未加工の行
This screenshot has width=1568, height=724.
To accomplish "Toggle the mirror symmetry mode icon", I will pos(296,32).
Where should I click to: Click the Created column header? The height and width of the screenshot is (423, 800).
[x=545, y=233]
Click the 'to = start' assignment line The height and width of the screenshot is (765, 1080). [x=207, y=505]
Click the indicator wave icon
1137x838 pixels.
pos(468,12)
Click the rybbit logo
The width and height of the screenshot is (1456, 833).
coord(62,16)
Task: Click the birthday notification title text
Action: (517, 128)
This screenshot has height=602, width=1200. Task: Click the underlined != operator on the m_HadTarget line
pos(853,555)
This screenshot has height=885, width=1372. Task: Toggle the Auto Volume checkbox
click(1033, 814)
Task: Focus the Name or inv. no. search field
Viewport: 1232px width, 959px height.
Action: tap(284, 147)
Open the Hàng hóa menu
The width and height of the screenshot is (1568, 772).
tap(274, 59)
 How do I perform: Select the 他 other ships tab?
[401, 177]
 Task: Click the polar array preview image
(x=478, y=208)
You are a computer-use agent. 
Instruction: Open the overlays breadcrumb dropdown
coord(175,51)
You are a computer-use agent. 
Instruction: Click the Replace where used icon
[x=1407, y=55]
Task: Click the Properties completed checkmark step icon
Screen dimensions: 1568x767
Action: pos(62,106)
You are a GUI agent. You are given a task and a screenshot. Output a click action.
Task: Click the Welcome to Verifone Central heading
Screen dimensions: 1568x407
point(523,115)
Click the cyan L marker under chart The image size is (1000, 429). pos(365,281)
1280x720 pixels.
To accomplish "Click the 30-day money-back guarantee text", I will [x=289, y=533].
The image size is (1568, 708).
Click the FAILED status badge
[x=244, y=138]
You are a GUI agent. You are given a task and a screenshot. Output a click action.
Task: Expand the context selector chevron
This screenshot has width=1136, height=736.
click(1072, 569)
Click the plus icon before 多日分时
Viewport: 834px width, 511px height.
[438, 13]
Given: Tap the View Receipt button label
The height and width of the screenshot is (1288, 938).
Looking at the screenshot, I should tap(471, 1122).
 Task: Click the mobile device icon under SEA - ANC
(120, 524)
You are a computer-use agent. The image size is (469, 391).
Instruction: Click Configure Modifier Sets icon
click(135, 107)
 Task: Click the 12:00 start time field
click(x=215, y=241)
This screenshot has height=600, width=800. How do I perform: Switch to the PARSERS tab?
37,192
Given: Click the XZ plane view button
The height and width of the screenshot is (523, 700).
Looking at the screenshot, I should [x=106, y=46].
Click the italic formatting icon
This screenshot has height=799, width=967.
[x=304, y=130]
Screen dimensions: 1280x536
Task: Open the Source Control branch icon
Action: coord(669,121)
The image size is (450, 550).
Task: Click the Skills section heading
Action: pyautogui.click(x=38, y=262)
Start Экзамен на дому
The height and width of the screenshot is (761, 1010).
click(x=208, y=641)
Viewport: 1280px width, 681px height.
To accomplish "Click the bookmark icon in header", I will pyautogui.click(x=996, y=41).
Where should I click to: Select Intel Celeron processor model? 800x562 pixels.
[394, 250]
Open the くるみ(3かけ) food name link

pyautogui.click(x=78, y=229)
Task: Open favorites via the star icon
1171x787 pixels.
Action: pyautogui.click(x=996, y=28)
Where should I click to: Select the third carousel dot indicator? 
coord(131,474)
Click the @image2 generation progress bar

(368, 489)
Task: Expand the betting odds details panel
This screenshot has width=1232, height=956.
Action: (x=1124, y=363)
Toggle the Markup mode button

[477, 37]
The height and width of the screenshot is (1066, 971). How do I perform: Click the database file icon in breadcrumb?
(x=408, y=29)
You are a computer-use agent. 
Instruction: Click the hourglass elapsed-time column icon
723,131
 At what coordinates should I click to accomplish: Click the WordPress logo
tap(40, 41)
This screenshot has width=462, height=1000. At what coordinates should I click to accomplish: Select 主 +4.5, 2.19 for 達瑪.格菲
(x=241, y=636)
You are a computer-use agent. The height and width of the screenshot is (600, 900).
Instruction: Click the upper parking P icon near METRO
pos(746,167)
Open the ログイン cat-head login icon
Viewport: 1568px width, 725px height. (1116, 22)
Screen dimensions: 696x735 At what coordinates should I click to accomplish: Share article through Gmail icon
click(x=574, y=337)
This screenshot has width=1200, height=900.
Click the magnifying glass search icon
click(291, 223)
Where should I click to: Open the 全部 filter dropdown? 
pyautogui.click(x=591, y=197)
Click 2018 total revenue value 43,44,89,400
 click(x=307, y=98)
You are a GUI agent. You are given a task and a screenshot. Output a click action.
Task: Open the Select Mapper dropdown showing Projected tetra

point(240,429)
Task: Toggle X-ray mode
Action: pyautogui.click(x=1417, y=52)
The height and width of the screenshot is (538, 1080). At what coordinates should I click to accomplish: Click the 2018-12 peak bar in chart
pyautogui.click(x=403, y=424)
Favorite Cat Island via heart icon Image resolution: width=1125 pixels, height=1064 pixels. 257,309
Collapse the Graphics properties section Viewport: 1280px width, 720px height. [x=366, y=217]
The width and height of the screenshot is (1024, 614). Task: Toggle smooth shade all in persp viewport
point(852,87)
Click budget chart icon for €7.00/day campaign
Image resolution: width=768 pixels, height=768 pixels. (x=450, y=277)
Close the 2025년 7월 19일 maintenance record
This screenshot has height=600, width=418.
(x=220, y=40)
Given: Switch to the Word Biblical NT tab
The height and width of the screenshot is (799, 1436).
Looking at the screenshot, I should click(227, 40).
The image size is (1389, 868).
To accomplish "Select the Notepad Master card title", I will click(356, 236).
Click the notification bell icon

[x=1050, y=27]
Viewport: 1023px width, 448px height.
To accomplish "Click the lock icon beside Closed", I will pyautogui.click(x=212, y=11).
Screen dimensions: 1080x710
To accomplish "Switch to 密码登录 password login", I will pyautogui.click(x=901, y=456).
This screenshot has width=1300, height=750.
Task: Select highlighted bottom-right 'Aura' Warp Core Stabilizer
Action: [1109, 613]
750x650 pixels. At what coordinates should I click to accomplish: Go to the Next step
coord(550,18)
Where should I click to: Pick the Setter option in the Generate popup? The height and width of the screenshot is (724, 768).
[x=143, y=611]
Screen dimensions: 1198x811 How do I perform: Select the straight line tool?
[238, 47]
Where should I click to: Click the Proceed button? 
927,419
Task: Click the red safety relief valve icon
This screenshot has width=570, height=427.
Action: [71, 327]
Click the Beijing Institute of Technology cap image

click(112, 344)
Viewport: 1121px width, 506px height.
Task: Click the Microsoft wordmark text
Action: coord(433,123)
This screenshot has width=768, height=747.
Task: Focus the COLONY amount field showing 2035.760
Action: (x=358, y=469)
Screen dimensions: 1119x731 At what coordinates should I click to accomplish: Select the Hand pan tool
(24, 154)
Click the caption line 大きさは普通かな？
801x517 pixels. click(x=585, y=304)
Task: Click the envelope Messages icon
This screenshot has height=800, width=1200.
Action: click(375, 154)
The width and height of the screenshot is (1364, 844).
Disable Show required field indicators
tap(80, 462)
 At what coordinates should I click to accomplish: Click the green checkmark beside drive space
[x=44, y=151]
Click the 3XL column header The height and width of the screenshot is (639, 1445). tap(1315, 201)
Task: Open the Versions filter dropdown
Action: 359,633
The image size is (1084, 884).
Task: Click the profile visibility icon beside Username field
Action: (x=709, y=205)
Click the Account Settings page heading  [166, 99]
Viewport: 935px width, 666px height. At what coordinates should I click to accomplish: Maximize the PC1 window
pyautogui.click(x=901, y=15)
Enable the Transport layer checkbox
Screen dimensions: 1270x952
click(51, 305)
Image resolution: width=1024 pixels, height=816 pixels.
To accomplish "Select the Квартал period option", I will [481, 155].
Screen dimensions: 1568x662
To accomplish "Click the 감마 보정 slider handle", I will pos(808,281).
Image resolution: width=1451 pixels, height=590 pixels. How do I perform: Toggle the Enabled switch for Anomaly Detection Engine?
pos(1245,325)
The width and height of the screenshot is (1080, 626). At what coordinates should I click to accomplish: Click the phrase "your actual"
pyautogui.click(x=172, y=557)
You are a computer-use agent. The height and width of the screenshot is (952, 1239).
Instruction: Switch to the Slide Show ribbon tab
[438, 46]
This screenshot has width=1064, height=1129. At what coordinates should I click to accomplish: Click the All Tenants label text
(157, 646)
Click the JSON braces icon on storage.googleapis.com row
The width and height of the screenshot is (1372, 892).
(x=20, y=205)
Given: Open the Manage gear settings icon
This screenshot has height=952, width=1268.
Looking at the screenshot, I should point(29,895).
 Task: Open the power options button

» **問題文**: 「Screen dimensions: 1198x811」を含む行から「tap(80, 462)」を含む行までを、両端の行も含めて一字一句そのまま書き写してください。

» **結果は以下**:
Screen dimensions: 1198x811 How do I perform: Select the straight line tool?
[238, 47]
Where should I click to: Click the Proceed button? 
927,419
Task: Click the red safety relief valve icon
This screenshot has width=570, height=427.
Action: [71, 327]
Click the Beijing Institute of Technology cap image

click(112, 344)
Viewport: 1121px width, 506px height.
Task: Click the Microsoft wordmark text
Action: coord(433,123)
This screenshot has width=768, height=747.
Task: Focus the COLONY amount field showing 2035.760
Action: (x=358, y=469)
Screen dimensions: 1119x731 At what coordinates should I click to accomplish: Select the Hand pan tool
(24, 154)
Click the caption line 大きさは普通かな？
801x517 pixels. click(x=585, y=304)
Task: Click the envelope Messages icon
This screenshot has height=800, width=1200.
Action: click(375, 154)
The width and height of the screenshot is (1364, 844).
Disable Show required field indicators
tap(80, 462)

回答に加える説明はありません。